Though downplayed at the time, Trump’s role in de-escalating a June 21, 2025, nuclear standoff between India and Pakistan earned a formal Nobel Peace Prize nomination from Pakistani officials. South Asia analyst Priya Menon noted, “Underplayed diplomacy risks being written out of history.” Even amid global praise, U.S. media minimized the achievement and paint his statements as false.
On June 26, 2025, Rwanda and the Democratic Republic of the Congo signed a U.S.-brokered peace agreement at the White House—ending 3 decades of conflict. Yet most outlets treated the moment as routine protocol, ignoring its historical significance. Conflict-resolution expert Jean Ngarukiye called it an “overlooked triumph.” Once again, Trump delivered on peace while the media stayed silent, some claiming he was just pandering for a Nobel peace prize.
May 2025 headlines widely claimed the Israel–Iran cease-fire brokered by Trump had collapsed. But by the end of June, both sides continued to uphold the truce. Middle-East correspondent Leila Al-Marashi noted, “Corrections are newsworthy too although none came and retractions seldom get front-page space.” Trump’s effort endured; the media’s rush to discredit it did not.
In June 2025, the S&P 500 and Nasdaq reached all-time highs, spurred partly by Trump’s long-maligned tariff strategy. Economist Torsten Sløk, who had warned of collapse in April, admitted the policy “may have outsmarted all of us.” According to a June 27 report in the New York Post, Sløk conceded that Trump’s aggressive trade stance had bolstered federal revenues and reduced international trade uncertainty, fueling robust market confidence. The boom stunned many of Trump’s most vocal economic critics, who had long predicted recession and manufacturing decline. Their fearmongering collapsed under the weight of undeniable results, validating Trump’s strategy and once again exposing the media’s distortion of economic facts.
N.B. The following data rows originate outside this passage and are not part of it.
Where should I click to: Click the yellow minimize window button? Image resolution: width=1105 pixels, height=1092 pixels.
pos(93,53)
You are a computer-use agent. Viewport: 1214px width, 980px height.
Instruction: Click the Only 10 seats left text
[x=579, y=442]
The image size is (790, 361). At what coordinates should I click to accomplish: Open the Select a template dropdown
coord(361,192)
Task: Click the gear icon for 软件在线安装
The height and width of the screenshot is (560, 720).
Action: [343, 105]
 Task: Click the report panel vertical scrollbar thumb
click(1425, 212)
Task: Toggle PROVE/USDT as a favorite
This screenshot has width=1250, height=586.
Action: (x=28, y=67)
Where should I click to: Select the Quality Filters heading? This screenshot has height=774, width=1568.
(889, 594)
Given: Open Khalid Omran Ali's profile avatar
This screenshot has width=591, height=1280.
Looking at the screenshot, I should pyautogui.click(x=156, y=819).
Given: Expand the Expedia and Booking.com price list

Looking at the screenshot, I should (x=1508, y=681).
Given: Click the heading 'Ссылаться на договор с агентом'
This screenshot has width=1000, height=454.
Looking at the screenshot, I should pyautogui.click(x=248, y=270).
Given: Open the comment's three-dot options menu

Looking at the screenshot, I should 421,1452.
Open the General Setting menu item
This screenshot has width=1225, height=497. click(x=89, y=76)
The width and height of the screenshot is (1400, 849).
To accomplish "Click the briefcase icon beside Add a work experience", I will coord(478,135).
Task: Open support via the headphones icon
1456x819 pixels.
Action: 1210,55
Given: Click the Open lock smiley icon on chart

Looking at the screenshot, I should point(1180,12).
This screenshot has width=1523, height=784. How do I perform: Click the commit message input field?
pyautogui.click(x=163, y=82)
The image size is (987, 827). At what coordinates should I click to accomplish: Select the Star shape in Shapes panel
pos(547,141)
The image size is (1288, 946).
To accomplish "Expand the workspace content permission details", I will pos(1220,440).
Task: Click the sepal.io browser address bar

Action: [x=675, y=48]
Finally, the Department of Government Efficiency reported $84 billion plus, in recovered waste and fraud—yet the legislation implementing its reforms received little coverage. As it flew in the face of media coverage that had stated that the claims of finding fraud and waste were just lies perpetrated by Trump. Watchdog Ethan Meyers warned, “Congressional follow-through depends on public awareness.” Trump’s warnings about waste were accurate, yet the press remained fixated on distractions and continued to claim that it was all false.
Taken together, these examples—from Russia to tariffs, from Hunter Biden to peace in Central Africa—reveal a relentless media pattern: label Trump a liar, wait for history to prove him right, then move on without correction. This is not journalism—it is partisan narration, untethered from responsibility. The liberal media’s eagerness to publish the accusation while ignoring the vindication historically marks perhaps the most dishonest stretch in American political reporting ever recorded.
Each time the facts confirm Trump’s account, the media simply invented a new lie. Their refusal to issue retractions, to acknowledge error, or to act in service of public truth has not just damaged their credibility—it has shattered it and created a partisan divide the like of which has never before been seen in the history of American politics. Journalism without humility becomes propaganda. And for nearly a decade, that’s exactly what it has become.
Ultimately contrary to the liberal media’s assertions, it is not President Trump dividing the nation, it is in reality the media.